┌──

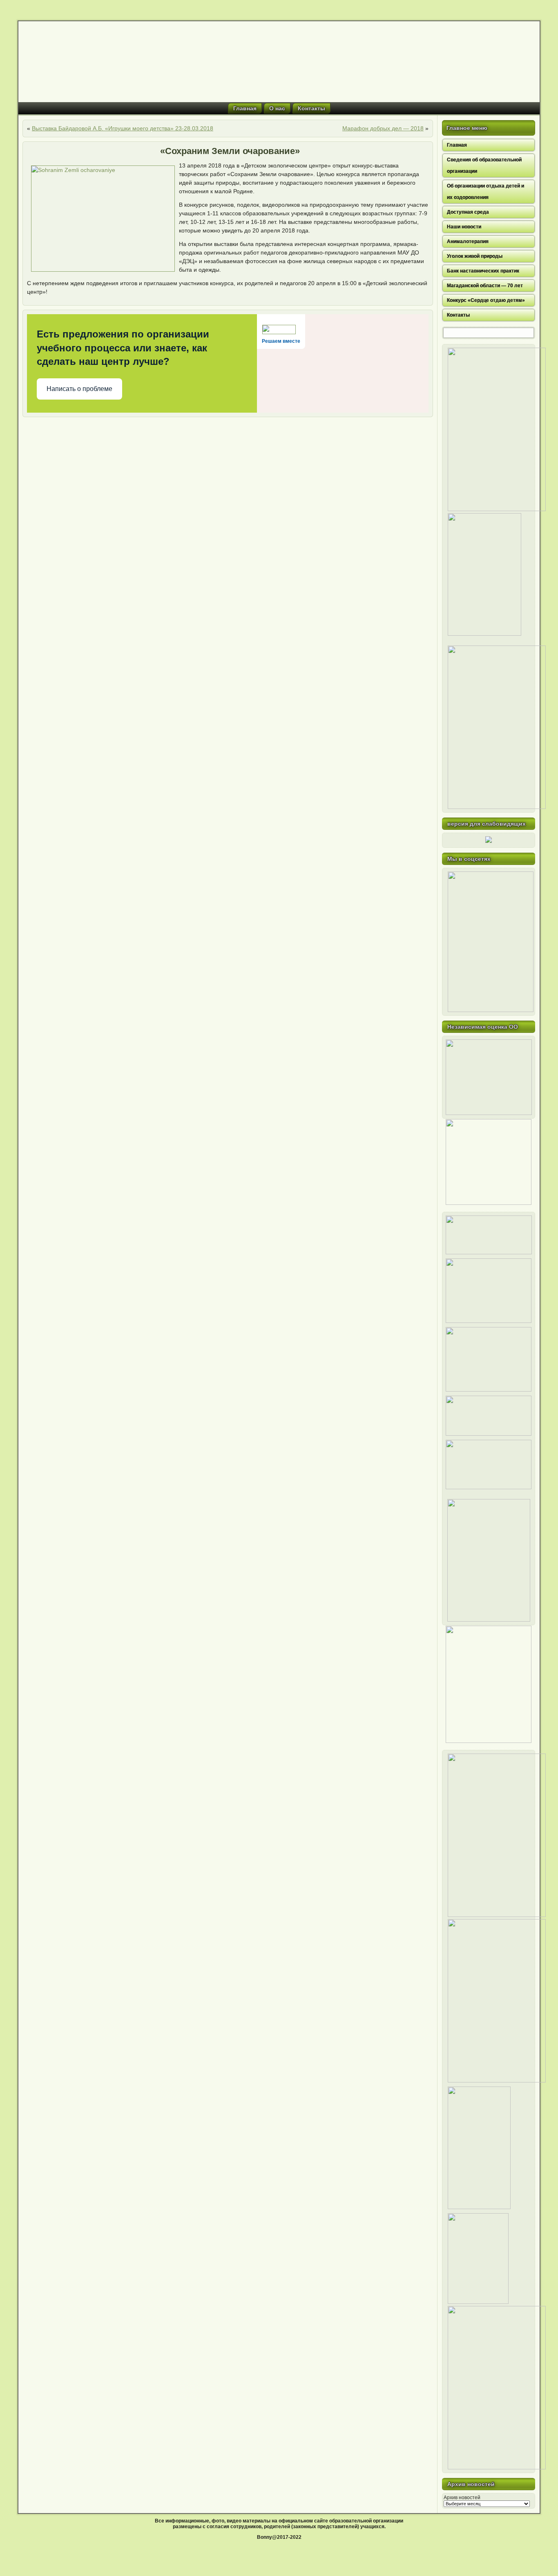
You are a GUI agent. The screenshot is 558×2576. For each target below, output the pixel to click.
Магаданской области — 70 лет (485, 285)
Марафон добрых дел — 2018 (383, 128)
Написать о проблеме (79, 388)
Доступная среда (468, 212)
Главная (245, 108)
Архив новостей (462, 2497)
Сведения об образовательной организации (484, 165)
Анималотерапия (468, 241)
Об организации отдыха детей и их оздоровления (485, 191)
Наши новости (464, 227)
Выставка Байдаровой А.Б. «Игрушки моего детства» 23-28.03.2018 (122, 128)
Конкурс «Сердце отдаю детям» (486, 300)
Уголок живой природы (474, 256)
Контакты (311, 108)
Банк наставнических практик (483, 271)
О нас (277, 108)
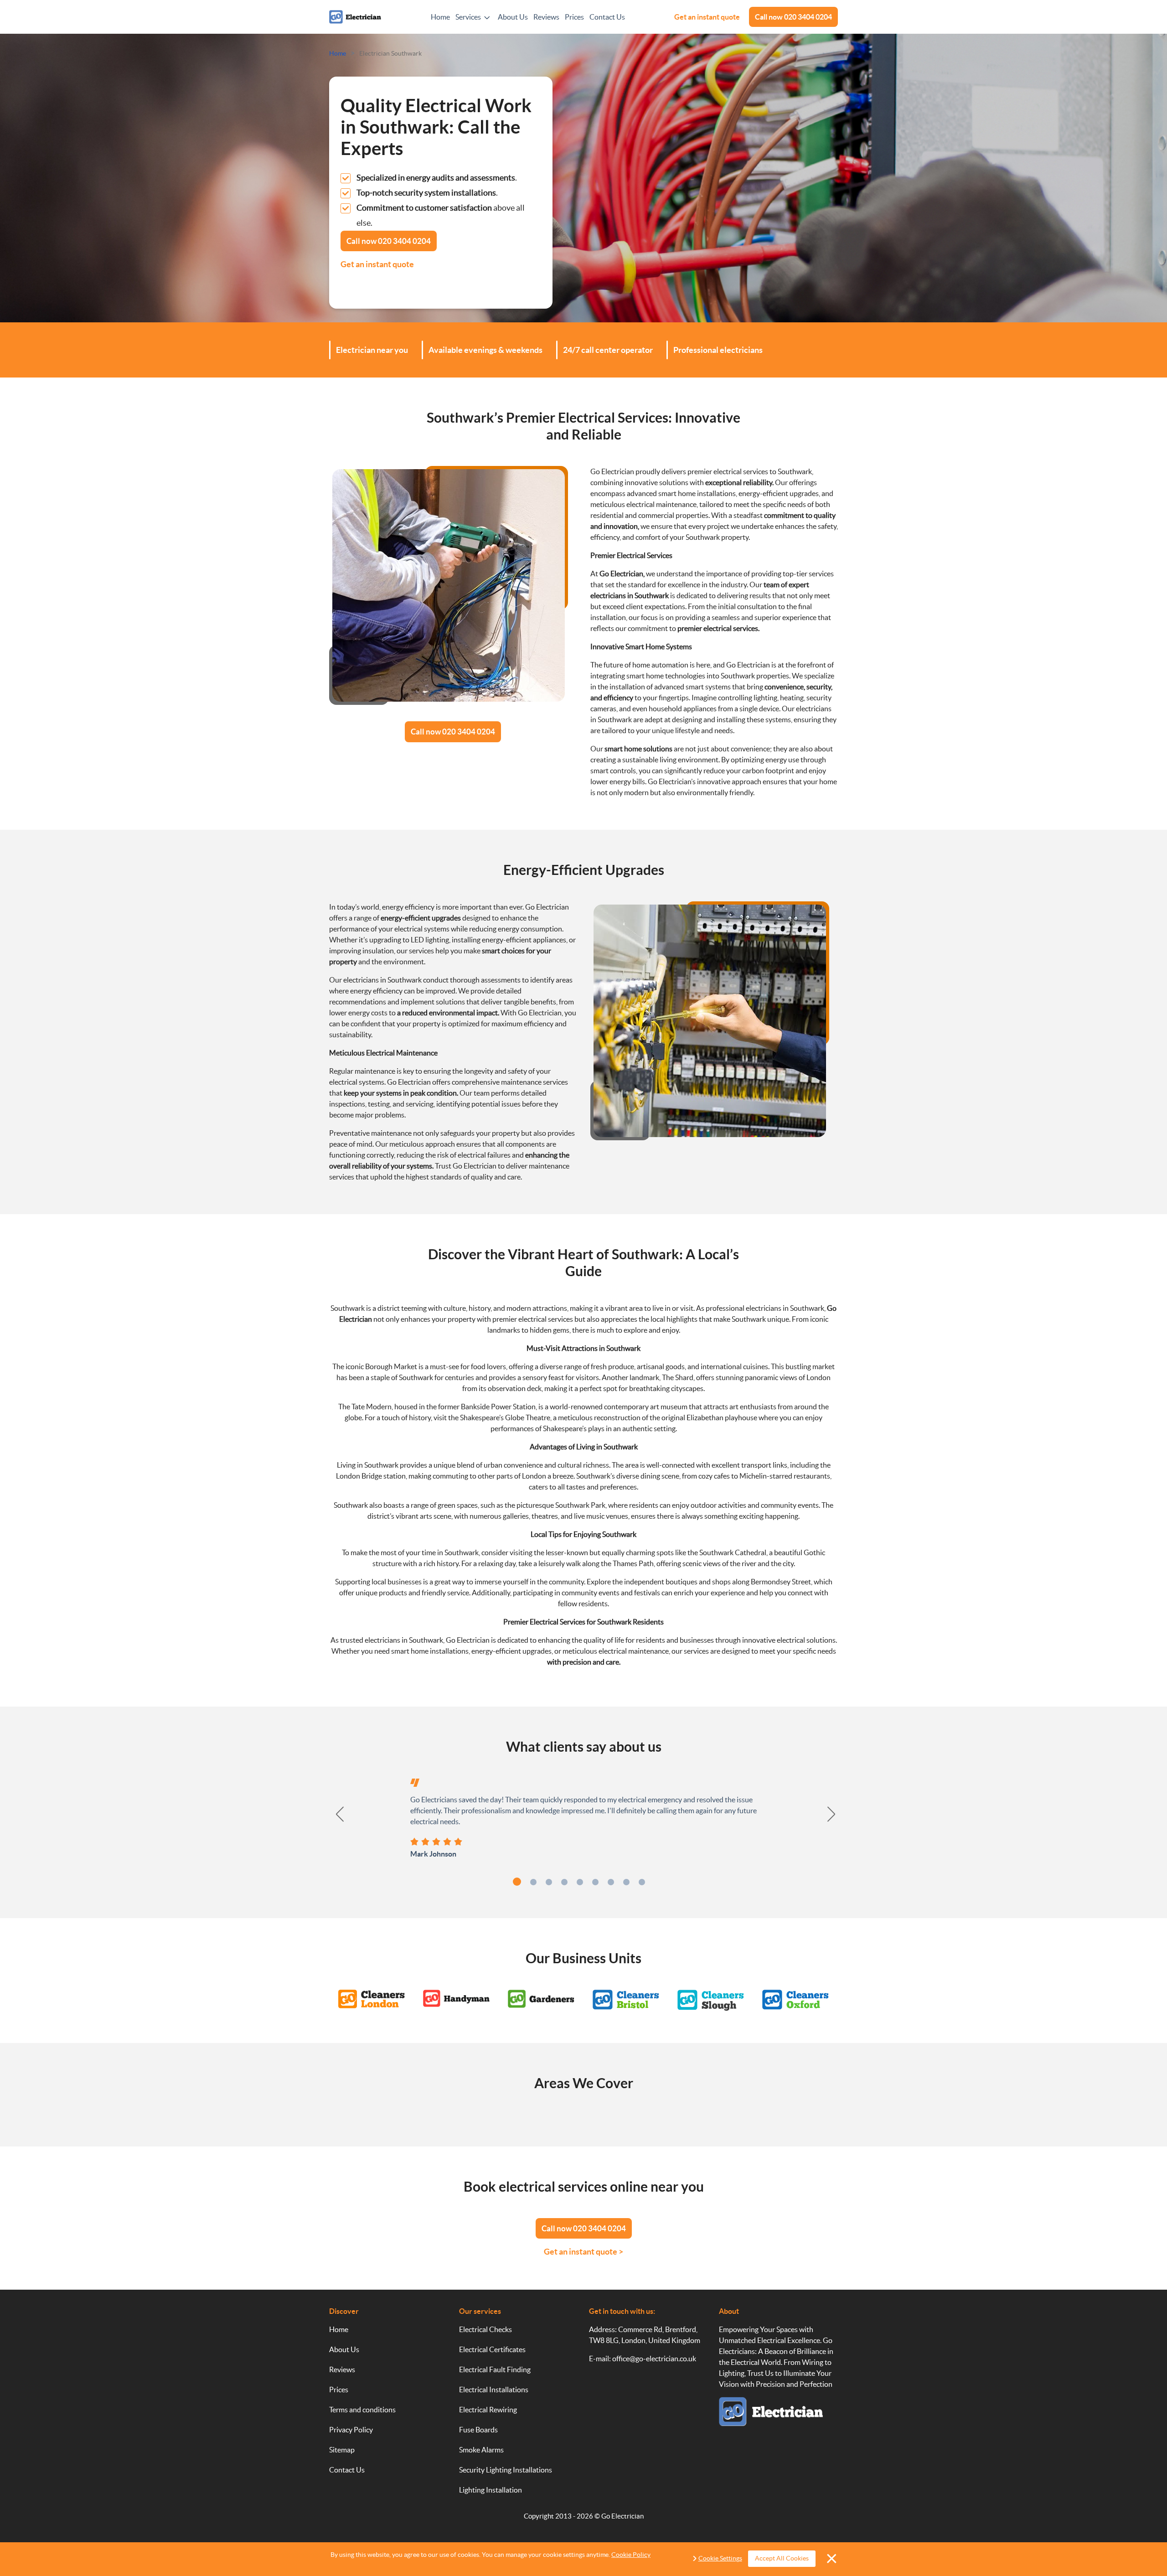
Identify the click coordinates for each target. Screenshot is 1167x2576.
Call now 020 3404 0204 (453, 731)
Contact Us (607, 17)
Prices (574, 17)
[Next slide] (832, 1814)
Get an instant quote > (583, 2251)
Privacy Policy (351, 2430)
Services (468, 17)
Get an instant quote (707, 17)
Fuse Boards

└──

▸ **ABOUT THIS EXERCISE**
All lines of the data above that include the word "each" must be shown.

▸ **EXERCISE SOLUTION**
You are a GUI agent. The screenshot is 558×2576. For each target below, output the pixel to click.
Identify the click coordinates for each target. Screenshot is 1167x2576.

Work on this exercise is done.